▶ [WORK REQUEST]
The reply should return the data in full, exactly as written.

Collected data
== Segment start ==

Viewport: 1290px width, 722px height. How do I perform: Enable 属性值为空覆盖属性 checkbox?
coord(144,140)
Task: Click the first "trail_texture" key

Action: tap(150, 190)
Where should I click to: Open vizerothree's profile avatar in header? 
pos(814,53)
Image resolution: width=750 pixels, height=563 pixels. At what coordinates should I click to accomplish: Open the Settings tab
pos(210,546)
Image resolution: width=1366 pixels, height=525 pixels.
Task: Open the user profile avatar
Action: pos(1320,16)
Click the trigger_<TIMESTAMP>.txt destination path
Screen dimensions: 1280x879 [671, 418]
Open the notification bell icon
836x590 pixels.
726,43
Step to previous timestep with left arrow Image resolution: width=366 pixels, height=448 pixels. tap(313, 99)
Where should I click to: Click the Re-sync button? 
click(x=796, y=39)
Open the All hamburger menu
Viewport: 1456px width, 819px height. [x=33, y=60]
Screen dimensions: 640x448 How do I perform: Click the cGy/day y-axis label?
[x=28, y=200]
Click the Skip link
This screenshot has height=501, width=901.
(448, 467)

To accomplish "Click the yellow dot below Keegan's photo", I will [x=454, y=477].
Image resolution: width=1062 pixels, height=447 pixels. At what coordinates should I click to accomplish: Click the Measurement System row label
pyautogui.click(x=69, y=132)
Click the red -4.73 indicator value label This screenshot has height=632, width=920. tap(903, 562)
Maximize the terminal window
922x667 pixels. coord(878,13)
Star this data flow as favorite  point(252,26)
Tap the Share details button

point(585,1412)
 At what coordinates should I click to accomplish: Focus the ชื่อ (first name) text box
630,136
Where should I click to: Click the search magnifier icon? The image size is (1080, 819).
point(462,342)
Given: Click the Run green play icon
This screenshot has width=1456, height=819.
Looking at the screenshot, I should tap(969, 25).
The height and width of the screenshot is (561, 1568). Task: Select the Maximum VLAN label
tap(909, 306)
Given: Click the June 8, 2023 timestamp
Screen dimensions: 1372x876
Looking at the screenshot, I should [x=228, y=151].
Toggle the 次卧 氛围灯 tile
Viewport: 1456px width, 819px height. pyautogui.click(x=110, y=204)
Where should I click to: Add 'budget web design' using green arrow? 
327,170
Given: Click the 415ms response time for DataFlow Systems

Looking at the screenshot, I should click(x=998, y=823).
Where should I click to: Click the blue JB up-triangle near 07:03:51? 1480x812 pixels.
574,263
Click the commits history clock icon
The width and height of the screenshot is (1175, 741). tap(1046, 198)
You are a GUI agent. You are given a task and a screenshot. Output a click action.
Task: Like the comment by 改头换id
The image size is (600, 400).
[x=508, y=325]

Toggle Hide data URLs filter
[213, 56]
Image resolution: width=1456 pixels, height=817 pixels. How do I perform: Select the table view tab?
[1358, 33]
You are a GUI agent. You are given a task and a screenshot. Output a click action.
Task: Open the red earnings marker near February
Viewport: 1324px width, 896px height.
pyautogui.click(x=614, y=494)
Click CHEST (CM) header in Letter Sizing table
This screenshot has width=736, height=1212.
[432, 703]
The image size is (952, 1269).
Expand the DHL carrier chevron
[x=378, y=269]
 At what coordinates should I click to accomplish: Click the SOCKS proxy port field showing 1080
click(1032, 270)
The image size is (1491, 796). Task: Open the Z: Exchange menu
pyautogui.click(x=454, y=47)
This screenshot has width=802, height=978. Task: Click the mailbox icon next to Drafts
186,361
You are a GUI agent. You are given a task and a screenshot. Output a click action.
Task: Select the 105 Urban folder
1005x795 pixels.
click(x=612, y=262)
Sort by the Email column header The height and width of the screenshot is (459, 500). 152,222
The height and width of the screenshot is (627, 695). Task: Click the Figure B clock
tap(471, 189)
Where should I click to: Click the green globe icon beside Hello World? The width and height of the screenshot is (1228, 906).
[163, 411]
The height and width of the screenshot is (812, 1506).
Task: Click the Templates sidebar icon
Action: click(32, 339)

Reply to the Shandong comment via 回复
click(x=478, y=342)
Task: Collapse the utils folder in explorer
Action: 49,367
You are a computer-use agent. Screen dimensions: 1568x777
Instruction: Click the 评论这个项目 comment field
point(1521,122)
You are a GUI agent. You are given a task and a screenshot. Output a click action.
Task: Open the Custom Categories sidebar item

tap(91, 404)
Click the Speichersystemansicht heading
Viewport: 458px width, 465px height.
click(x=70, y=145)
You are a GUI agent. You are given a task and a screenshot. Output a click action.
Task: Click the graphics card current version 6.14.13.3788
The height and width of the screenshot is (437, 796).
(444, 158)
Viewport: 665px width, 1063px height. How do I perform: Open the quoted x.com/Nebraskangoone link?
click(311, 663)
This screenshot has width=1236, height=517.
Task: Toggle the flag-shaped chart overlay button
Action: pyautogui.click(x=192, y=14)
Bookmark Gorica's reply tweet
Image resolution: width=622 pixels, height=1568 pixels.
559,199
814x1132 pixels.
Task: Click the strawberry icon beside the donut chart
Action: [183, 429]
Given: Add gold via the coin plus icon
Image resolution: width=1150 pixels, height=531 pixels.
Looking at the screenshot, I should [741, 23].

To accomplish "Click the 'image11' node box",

== Segment end ==

▶ [SOLUTION TO THIS EXERCISE]
Viewport: 1290px width, 722px height. How do I perform: Enable 属性值为空覆盖属性 checkbox?
coord(144,140)
Task: Click the first "trail_texture" key

Action: tap(150, 190)
Where should I click to: Open vizerothree's profile avatar in header? 
pos(814,53)
Image resolution: width=750 pixels, height=563 pixels. At what coordinates should I click to accomplish: Open the Settings tab
pos(210,546)
Image resolution: width=1366 pixels, height=525 pixels.
Task: Open the user profile avatar
Action: pos(1320,16)
Click the trigger_<TIMESTAMP>.txt destination path
Screen dimensions: 1280x879 [671, 418]
Open the notification bell icon
836x590 pixels.
726,43
Step to previous timestep with left arrow Image resolution: width=366 pixels, height=448 pixels. tap(313, 99)
Where should I click to: Click the Re-sync button? 
click(x=796, y=39)
Open the All hamburger menu
Viewport: 1456px width, 819px height. [x=33, y=60]
Screen dimensions: 640x448 How do I perform: Click the cGy/day y-axis label?
[x=28, y=200]
Click the Skip link
This screenshot has height=501, width=901.
(448, 467)

To accomplish "Click the yellow dot below Keegan's photo", I will [x=454, y=477].
Image resolution: width=1062 pixels, height=447 pixels. At what coordinates should I click to accomplish: Click the Measurement System row label
pyautogui.click(x=69, y=132)
Click the red -4.73 indicator value label This screenshot has height=632, width=920. tap(903, 562)
Maximize the terminal window
922x667 pixels. coord(878,13)
Star this data flow as favorite  point(252,26)
Tap the Share details button

point(585,1412)
 At what coordinates should I click to accomplish: Focus the ชื่อ (first name) text box
630,136
Where should I click to: Click the search magnifier icon? The image size is (1080, 819).
point(462,342)
Given: Click the Run green play icon
This screenshot has width=1456, height=819.
Looking at the screenshot, I should tap(969, 25).
The height and width of the screenshot is (561, 1568). Task: Select the Maximum VLAN label
tap(909, 306)
Given: Click the June 8, 2023 timestamp
Screen dimensions: 1372x876
Looking at the screenshot, I should [x=228, y=151].
Toggle the 次卧 氛围灯 tile
Viewport: 1456px width, 819px height. pyautogui.click(x=110, y=204)
Where should I click to: Add 'budget web design' using green arrow? 
327,170
Given: Click the 415ms response time for DataFlow Systems

Looking at the screenshot, I should click(x=998, y=823).
Where should I click to: Click the blue JB up-triangle near 07:03:51? 1480x812 pixels.
574,263
Click the commits history clock icon
The width and height of the screenshot is (1175, 741). tap(1046, 198)
You are a GUI agent. You are given a task and a screenshot. Output a click action.
Task: Like the comment by 改头换id
The image size is (600, 400).
[x=508, y=325]

Toggle Hide data URLs filter
[213, 56]
Image resolution: width=1456 pixels, height=817 pixels. How do I perform: Select the table view tab?
[1358, 33]
You are a GUI agent. You are given a task and a screenshot. Output a click action.
Task: Open the red earnings marker near February
Viewport: 1324px width, 896px height.
pyautogui.click(x=614, y=494)
Click CHEST (CM) header in Letter Sizing table
This screenshot has width=736, height=1212.
[432, 703]
The image size is (952, 1269).
Expand the DHL carrier chevron
[x=378, y=269]
 At what coordinates should I click to accomplish: Click the SOCKS proxy port field showing 1080
click(1032, 270)
The image size is (1491, 796). Task: Open the Z: Exchange menu
pyautogui.click(x=454, y=47)
This screenshot has width=802, height=978. Task: Click the mailbox icon next to Drafts
186,361
You are a GUI agent. You are given a task and a screenshot. Output a click action.
Task: Select the 105 Urban folder
1005x795 pixels.
click(x=612, y=262)
Sort by the Email column header The height and width of the screenshot is (459, 500). 152,222
The height and width of the screenshot is (627, 695). Task: Click the Figure B clock
tap(471, 189)
Where should I click to: Click the green globe icon beside Hello World? The width and height of the screenshot is (1228, 906).
[163, 411]
The height and width of the screenshot is (812, 1506).
Task: Click the Templates sidebar icon
Action: click(32, 339)

Reply to the Shandong comment via 回复
click(x=478, y=342)
Task: Collapse the utils folder in explorer
Action: 49,367
You are a computer-use agent. Screen dimensions: 1568x777
Instruction: Click the 评论这个项目 comment field
point(1521,122)
You are a GUI agent. You are given a task and a screenshot. Output a click action.
Task: Open the Custom Categories sidebar item

tap(91, 404)
Click the Speichersystemansicht heading
Viewport: 458px width, 465px height.
click(x=70, y=145)
You are a GUI agent. You are given a task and a screenshot. Output a click action.
Task: Click the graphics card current version 6.14.13.3788
The height and width of the screenshot is (437, 796).
(444, 158)
Viewport: 665px width, 1063px height. How do I perform: Open the quoted x.com/Nebraskangoone link?
click(311, 663)
This screenshot has width=1236, height=517.
Task: Toggle the flag-shaped chart overlay button
Action: pyautogui.click(x=192, y=14)
Bookmark Gorica's reply tweet
Image resolution: width=622 pixels, height=1568 pixels.
559,199
814x1132 pixels.
Task: Click the strawberry icon beside the donut chart
Action: [183, 429]
Given: Add gold via the coin plus icon
Image resolution: width=1150 pixels, height=531 pixels.
Looking at the screenshot, I should [741, 23].

To accomplish "Click the 'image11' node box",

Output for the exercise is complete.